Exercise requirements: Can you reproduce, word for word, the part of the forum thread on window installation and building code that opens with the words containing "I assure you" and closes with "a code section."?

R609.1 specifically states that the window has to be installed per the manufacturer's written instructions. For the second time, the manufacturer does not permit the install of their retrofit windows in new construction. Therefore, doing so is a violation of R609.1.

I agree that flangeless windows are acceptable, where approved by the manufacturer and installed in accordance with their written instructions.

I am not making up code. I am providing the references to you... but if you can't follow and understand, that is your issue, not the BO's.


----------



## redeyedfly (Feb 25, 2021)

classicT said:


> Uhhhmmm.... hate to tell you, but it is not retaliation, it is the code.
> 
> *R114.1 Notice to Owner or the Owner'S Authorized Agent*​Upon notice from the building official that work on any building or structure is being executed contrary to the provisions of this code or in an unsafe and dangerous manner, such work shall be immediately stopped. The stop work order shall be in writing and shall be given to the owner of the property involved, or to the owner's authorized agent or to the person performing the work and shall state the conditions under which work will be permitted to resume.​​*R114.2 Unlawful Continuance*​Any person who shall continue any work in or about the structure after having been served with a stop work order, except such work as that person is directed to perform to remove a violation or unsafe condition, shall be subject to penalties as prescribed by law.​
> Your impeccable record of beating code officials sounds great.... too bad it means nothing. And comparing a BO to god, ok... that' sounds like your inferiority complex is speaking out.
> ...


I assure you that engineers have no inferiority complex to BOs with the equivalent education of a real estate agent.  Most of you don't even know the code let alone how or why any of the provisions are included.  
I will call BS that the window mfg won't allow their flangeless windows in new construction.  I'd wager your code fiction buddy added that detail out of thin air.


----------



## e hilton (Feb 25, 2021)

redeyedfly said:


> my right to demand a code section.


“Demand” is a little strong.   Confrontational.


----------



## redeyedfly (Feb 25, 2021)

e hilton said:


> “Demand” is a little strong.   Confrontational.


I typically say something like, "What's the code section you're referencing?  I want to make sure the redesign is in compliance."  I don't want a problem but I won't tolerate code fiction.  Hammurabi was onto something.

Given records:
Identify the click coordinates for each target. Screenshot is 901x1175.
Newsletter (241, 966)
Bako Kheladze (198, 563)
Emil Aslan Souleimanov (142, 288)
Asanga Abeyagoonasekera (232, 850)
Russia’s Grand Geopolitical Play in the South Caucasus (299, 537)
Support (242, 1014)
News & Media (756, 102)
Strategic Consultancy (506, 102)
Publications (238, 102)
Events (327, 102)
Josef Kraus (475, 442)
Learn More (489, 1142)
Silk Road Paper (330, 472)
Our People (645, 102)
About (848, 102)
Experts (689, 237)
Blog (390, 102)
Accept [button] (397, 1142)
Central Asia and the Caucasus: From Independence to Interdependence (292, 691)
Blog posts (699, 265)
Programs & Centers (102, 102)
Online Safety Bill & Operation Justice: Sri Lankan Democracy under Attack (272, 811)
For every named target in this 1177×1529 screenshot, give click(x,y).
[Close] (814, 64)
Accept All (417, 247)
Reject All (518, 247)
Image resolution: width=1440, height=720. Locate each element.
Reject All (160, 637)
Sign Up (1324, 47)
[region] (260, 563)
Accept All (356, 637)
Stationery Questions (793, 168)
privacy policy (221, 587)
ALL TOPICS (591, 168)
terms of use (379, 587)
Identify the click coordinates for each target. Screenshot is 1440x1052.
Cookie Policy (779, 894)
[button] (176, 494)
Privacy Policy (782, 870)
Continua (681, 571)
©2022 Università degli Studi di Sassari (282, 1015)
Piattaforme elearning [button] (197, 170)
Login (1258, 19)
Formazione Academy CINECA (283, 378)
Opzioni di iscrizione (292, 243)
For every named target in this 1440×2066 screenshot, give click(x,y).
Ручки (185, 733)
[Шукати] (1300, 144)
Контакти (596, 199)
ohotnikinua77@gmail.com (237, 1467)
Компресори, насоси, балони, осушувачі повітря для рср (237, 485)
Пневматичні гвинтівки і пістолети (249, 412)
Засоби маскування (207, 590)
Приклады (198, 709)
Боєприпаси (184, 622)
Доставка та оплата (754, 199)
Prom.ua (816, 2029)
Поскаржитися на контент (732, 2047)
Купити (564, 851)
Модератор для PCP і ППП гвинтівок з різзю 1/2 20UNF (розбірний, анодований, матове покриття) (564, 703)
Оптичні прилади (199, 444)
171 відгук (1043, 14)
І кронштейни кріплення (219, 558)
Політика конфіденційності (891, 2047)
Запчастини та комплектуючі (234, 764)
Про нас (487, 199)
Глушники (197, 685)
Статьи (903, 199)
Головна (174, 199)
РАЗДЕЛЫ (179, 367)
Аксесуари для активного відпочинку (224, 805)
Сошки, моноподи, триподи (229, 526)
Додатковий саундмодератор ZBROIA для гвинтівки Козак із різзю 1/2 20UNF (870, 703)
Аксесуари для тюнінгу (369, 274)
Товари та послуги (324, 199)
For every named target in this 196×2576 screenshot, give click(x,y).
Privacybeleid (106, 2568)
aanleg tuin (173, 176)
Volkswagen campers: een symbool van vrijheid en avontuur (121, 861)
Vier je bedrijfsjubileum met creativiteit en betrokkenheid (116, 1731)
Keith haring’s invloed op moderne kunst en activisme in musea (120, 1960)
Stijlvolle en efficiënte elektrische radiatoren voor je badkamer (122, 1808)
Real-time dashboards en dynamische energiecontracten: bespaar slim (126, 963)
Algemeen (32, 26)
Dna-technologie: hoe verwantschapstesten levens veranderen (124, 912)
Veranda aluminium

Answer to this exercise:
I assure you that engineers have no inferiority complex to BOs with the equivalent education of a real estate agent.  Most of you don't even know the code let alone how or why any of the provisions are included.  
I will call BS that the window mfg won't allow their flangeless windows in new construction.  I'd wager your code fiction buddy added that detail out of thin air.


----------



## e hilton (Feb 25, 2021)

redeyedfly said:


> my right to demand a code section.